Given instruction:
Change "in-depth research" to "thorough research" in the managed funds text below, and give the section between "There are many" and "with your investment.", inclusive.

Selection:
If you’re one of our many readers who are choosing between managed funds, here are some things you should consider when making your choice.
Before choosing an investment fund, you should know what your risk profile is. There are different funds to suit the different risk tolerance levels of investors.
Very broadly speaking, here are four common risk profiles:
- Conservative: Low risk. A conservative investor primarily seeks to minimise risk and loss of their accumulated wealth. This investor is comfortable accepting lower returns for a higher degree of stability.
- Balanced: Medium risk. A balanced investor seeks to reduce risks and enhance returns equally. This investor is willing to accept modest risks to seek higher long-term returns.
- Growth: High risk. A growth investor values higher long-term returns and is willing to accept considerable risk. This investor is comfortable and willing to endure short-term fluctuations and/or losses in exchange for the potential of higher long-term returns.
- High Growth/Aggressive: Very high risk. An aggressive investor values maximising returns and is willing to accept substantial risk. This investor may endure extensive volatility and significant losses in the hope of maximising long-term returns.
The investment strategy chosen should align to an individual’s investment objectives, risk tolerance, and investment horizon.
A multi-sector fund will often offer investment options that are labelled according to the relevant risk profile, e.g. “Balanced Fund”. However, you cannot assume that two funds with the same name offered by different companies will be equal.
Company A’s growth fund may have a great difference in asset allocation compared to Company B’s growth fund, which will impact the risk and/or returns associated with your investment in one or the other. For example, Company A’s growth fund may have an allocation of 80% towards growth assets while Company B’s growth fund has 61%.
There are many managed funds available, so it is important to choose a fund that reflects your risk tolerance, investment time frame, and interest. Conduct in-depth research into the constructs of a fund to understand its objectives, strategy, and asset allocation so you can be comfortable with your investment.
2. Which type of managed fund?
There are some many option out there, so be narrowing it down via type can help you make a decision.
Broadly speaking, here are some examples of the different types of investment funds:
Actively managed funds
Actively managed funds are run by a fund manager who frequently buys and sells securities that they believe are going to do better than others. The fund managers aim to outperform their relevant benchmark index, but of course, this isn’t always the case.
Passively managed funds
Passively managed funds such as index funds do not require a portfolio manager to regularly trade the assets within the fund. They can simply track an index such as the S&P/ASX 200 and attempt to mimic its movements.
Related articles: Active vs. Passive Investing – What’s the difference?
Ethical investment funds
Investment funds comprising of assets that complement a particular moral, health or political view are known as ethical investment (also called socially responsible investing). Choosing ethical investments is a growing trend, with more investors wanting to make sure their money is not funding activities that go against their personal values.

Given information:
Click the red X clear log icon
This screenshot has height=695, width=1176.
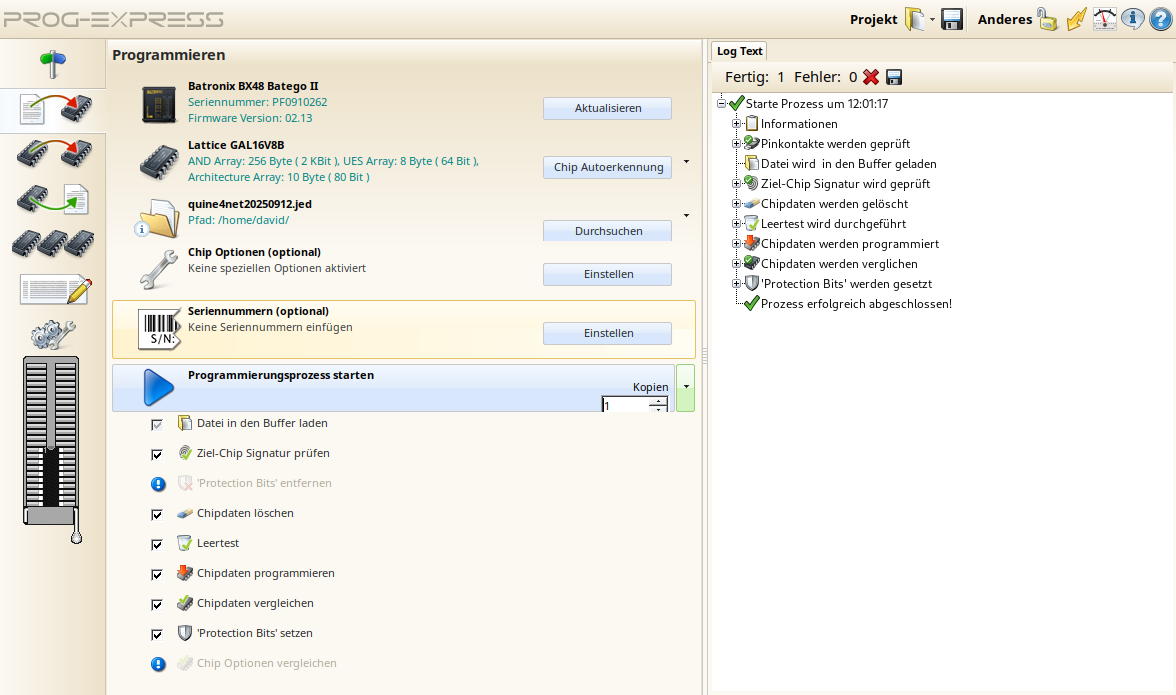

Result:
There are many managed funds available, so it is important to choose a fund that reflects your risk tolerance, investment time frame, and interest. Conduct thorough research into the constructs of a fund to understand its objectives, strategy, and asset allocation so you can be comfortable with your investment.